» **EXTRACT TO READ**
- - - -

21st Principal of Queen's University
- Incumbent
- Assumed office 1 July 2019
- Chancellor: Murray Sinclair Shelagh Rogers
- Preceded by: Daniel Woolf

7th President and Vice-Chancellor of McMaster University
- In office 1 July 2010 – 30 June 2019
- Chancellor: Suzanne Labarge
- Preceded by: Peter George
- Succeeded by: David H. Farrar

President of the University of Winnipeg
- Acting
- In office 2002 – 2 May 2004
- Preceded by: Constance Rooke
- Succeeded by: Lloyd Axworthy

Personal details
- Born: 9 December 1956 (age 69) South Africa
- Education: University of the Witwatersrand (BA) University of Western Ontario (MA, PhD)

Academic background
- Thesis: Raising a Valid Sign: A Defence of the Form of David Jones’s "Anathemata" (1986)

Academic work
- Discipline: English literature
- Institutions: University of Toronto; University of Western Ontario; University of Winnipeg; Queen's University at Kingston; McMaster University;

= Patrick Deane (professor) =

Canadian academic administrator (born 1956)

Patrick Deane (born 9 December 1956) is a Canadian scholar and university administrator, currently serving as the 21st Principal of Queen's University. He was previously the acting president of the University of Winnipeg (2003–2004), the Vice-principal (Academic) at Queen's University (2005–2010) and the 7th President of McMaster University (2010–2019).

- - - -

» **DATA**
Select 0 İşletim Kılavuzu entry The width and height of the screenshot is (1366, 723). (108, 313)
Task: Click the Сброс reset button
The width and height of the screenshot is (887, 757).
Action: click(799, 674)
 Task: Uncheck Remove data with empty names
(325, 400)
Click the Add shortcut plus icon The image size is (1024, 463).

- - - -

» **PROBLEMS AND TASKS**
• 1. Answer these questions from the article on Patrick Deane:
(a) Who preceded him as Principal of Queen's University?
(b) In what discipline is his academic work?
(c) At which university did he earn his BA?
• 2. Carry on the article on Patrick Deane from the point where it ends.

» **SOLVED PROBLEMS**
• 1.
(a) Daniel Woolf
(b) English literature
(c) The University of the Witwatersrand

• 2.
== Early life and education ==
Deane was born in 1956 in South Africa. His father, whose ancestors emigrated from Liverpool to South Africa in the 1820s, joined the British Royal Navy during World War II. After the war, Deane's mother met his father in Canada, when he went there on a business trip; they got married in 1947. When Deane was 15, his elder brother, who was 5 years his senior and was on conscription service, died of testicular cancer, after being misdiagnosed and denied treatment by a civilian doctor.

Deane went to King Edward VII School in Johannesburg, and then studied English and law at the University of the Witwatersrand, where he was a vocal and active opponent of apartheid. He graduated in 1978 and moved to Canada, to study English literature at the University of Western Ontario, obtaining a Master of Arts in 1980 and a PhD in 1985.

== Career ==
Deane's professional career began in 1986, when he was appointed an assistant professor at the University of Toronto, teaching English literature. He was invited back to the University of Western Ontario in 1988, when he was awarded the John Charles Polanyi Prize for Literature, becoming an assistant professor in the Department of English and teaching 21-century British literature, and was promoted to associate professor in 1994.; he was also Vice-Chair (1993-1995) and Chair (1997-2001) of the Department.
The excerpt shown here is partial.